USC sanctions itself in Mayo scandal
Self-imposed punishment includes postseason ban
LOS ANGELES – Responding to allegations that former star O.J. Mayo received improper benefits while in school, the University of Southern California basketball team will forgo any postseason play this season, including the Pacific 10 Conference tournament, and forfeit all 21 victories from its 2007-08 season.
The self-imposed sanctions, announced Sunday morning, also include a scholarship reduction and the return of money received from the NCAA tournament earned when Mayo was on the team.
“When we’ve done something wrong, we have an obligation to do something about it and that is exactly what we are doing here,” athletic director Mike Garrett said in a statement.
The Mayo scandal involves a Los Angeles events promoter named Rodney Guillory, who allegedly received more than $200,000 from a sports agent and funneled at least part of that money to Mayo in the form of cash, clothes, a high-tech television and other items.
Louis Johnson, a former Mayo confidant, made the allegations on national television in May 2008, shortly after the player had completed his only season with the team and announced that he was leaving school early for the NBA.
USC coach Kevin O’Neill learned of the sanctions in a meeting with administrators after Saturday night’s victory over Arizona State.
The coach relayed the news to a “shocked and saddened” team at a meeting Sunday morning.
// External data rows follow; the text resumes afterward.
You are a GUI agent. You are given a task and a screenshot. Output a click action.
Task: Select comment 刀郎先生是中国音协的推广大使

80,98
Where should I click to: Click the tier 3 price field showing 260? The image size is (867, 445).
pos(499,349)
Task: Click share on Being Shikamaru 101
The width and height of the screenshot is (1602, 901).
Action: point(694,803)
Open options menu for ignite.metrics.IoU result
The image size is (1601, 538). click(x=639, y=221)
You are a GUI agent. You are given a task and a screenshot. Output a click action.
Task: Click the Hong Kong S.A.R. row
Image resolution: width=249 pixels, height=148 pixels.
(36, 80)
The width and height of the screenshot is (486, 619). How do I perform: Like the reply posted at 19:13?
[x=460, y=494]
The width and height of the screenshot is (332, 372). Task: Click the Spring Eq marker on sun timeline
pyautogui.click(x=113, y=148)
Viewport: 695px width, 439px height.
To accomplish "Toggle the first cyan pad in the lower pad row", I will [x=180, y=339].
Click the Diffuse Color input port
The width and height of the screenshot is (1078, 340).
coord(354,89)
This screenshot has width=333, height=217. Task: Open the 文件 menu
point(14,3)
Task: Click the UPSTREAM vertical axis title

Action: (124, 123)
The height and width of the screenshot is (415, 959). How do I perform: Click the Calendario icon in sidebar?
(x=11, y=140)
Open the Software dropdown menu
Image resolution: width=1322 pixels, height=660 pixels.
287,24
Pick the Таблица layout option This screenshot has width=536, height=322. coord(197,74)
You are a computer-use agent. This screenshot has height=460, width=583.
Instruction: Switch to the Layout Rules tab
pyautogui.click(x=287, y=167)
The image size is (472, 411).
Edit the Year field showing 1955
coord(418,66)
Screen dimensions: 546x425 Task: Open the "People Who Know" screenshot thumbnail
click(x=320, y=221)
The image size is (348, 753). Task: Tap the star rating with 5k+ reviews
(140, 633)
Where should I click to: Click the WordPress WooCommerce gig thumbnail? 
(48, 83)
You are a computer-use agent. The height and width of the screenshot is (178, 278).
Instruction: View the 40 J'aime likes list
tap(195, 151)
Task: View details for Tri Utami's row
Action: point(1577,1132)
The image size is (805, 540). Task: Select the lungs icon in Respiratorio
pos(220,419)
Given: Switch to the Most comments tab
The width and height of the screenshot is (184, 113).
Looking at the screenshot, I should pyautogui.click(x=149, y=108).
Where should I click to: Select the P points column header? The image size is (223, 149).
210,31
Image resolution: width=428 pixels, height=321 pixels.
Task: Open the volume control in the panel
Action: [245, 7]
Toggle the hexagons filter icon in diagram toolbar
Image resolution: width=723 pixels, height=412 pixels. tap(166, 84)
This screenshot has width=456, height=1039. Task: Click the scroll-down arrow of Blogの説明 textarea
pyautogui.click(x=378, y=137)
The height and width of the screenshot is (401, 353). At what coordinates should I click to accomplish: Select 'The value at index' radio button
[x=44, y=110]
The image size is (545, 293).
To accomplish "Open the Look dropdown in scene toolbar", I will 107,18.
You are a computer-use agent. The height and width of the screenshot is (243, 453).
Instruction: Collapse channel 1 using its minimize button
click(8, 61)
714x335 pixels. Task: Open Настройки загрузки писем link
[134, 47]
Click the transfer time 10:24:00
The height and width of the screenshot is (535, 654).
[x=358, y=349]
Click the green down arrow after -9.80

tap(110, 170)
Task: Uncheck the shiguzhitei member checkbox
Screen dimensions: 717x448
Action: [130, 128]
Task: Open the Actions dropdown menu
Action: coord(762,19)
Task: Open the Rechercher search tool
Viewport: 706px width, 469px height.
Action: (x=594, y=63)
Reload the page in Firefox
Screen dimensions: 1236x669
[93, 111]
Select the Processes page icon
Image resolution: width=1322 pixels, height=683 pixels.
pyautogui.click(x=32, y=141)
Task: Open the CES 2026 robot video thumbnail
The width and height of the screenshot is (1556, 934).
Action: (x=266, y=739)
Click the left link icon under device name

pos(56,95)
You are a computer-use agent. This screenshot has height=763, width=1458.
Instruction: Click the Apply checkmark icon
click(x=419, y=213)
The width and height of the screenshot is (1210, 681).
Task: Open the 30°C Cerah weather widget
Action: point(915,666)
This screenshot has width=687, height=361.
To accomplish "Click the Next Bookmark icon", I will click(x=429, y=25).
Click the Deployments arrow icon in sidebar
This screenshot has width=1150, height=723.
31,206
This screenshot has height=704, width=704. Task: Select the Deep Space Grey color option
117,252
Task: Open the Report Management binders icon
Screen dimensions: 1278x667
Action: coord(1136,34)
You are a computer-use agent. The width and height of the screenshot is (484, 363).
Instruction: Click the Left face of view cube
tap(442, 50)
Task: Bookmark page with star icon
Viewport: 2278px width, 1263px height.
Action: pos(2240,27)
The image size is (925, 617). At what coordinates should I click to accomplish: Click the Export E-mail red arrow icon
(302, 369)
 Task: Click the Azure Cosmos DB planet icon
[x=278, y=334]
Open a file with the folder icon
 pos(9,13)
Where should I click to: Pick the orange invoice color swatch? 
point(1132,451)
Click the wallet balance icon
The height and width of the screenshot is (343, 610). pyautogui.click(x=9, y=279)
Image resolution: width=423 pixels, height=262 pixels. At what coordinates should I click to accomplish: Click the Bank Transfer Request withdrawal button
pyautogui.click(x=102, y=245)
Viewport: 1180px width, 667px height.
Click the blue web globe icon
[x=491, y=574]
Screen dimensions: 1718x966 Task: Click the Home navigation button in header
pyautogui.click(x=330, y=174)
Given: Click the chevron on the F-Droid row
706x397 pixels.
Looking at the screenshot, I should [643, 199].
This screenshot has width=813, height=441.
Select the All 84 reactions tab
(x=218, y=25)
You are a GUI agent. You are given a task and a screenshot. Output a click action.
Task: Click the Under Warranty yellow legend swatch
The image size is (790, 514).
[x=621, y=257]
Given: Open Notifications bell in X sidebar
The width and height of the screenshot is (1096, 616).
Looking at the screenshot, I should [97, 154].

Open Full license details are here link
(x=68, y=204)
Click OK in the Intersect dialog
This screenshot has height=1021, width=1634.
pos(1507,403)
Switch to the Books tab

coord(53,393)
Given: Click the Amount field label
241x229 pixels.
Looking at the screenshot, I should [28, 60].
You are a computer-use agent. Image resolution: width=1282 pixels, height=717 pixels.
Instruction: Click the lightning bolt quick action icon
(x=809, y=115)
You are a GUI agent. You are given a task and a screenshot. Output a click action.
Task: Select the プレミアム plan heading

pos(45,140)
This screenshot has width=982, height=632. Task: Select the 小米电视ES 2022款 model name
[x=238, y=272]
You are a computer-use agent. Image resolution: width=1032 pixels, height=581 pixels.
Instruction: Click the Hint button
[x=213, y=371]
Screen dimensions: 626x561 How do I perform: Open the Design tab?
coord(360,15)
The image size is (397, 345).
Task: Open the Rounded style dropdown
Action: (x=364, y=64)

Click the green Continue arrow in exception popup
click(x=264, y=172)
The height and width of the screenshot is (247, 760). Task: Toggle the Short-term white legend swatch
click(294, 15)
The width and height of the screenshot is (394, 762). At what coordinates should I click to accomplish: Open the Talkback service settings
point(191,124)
“I feel terrible for our players, in particular our seniors,” O’Neill said. “They’ve been fighting through adversity.”
The university worked closely with Pac-10 and NCAA officials to investigate the matter, Garrett said. He said the school is “disappointed that rules were violated” but did not elaborate on those violations.
“While we recognize there may be additional questions about our announcement today or other alleged NCAA infractions, until the NCAA concludes its inquiries, we cannot make any further comment,” Garrett said.
Those other potential infractions involve allegations that former coach Tim Floyd delivered cash to Guillory outside a stretch of Beverly Hills cafes.
Floyd, who has denied any wrongdoing, abruptly resigned last spring. Mayo is in his second NBA season as a star guard for the Memphis Grizzlies.
The basketball program’s self-imposed punishment suggested that USC knew the NCAA was about to take action, said the director of a compliance department at a major university familiar with such investigations.
“If they’re doing all that, they know something’s coming,” said the official, who spoke on condition of anonymity.
The NCAA has a history of giving credit to schools that self-impose but nonetheless could hand down further penalties in any or all of these matters.
The postseason ban applies to this season. The reduction of one scholarship will include this academic year and the next.
USC will reduce by one the number of coaches permitted to recruit off-campus next summer and will shave 20 days off its recruiting for the next academic year.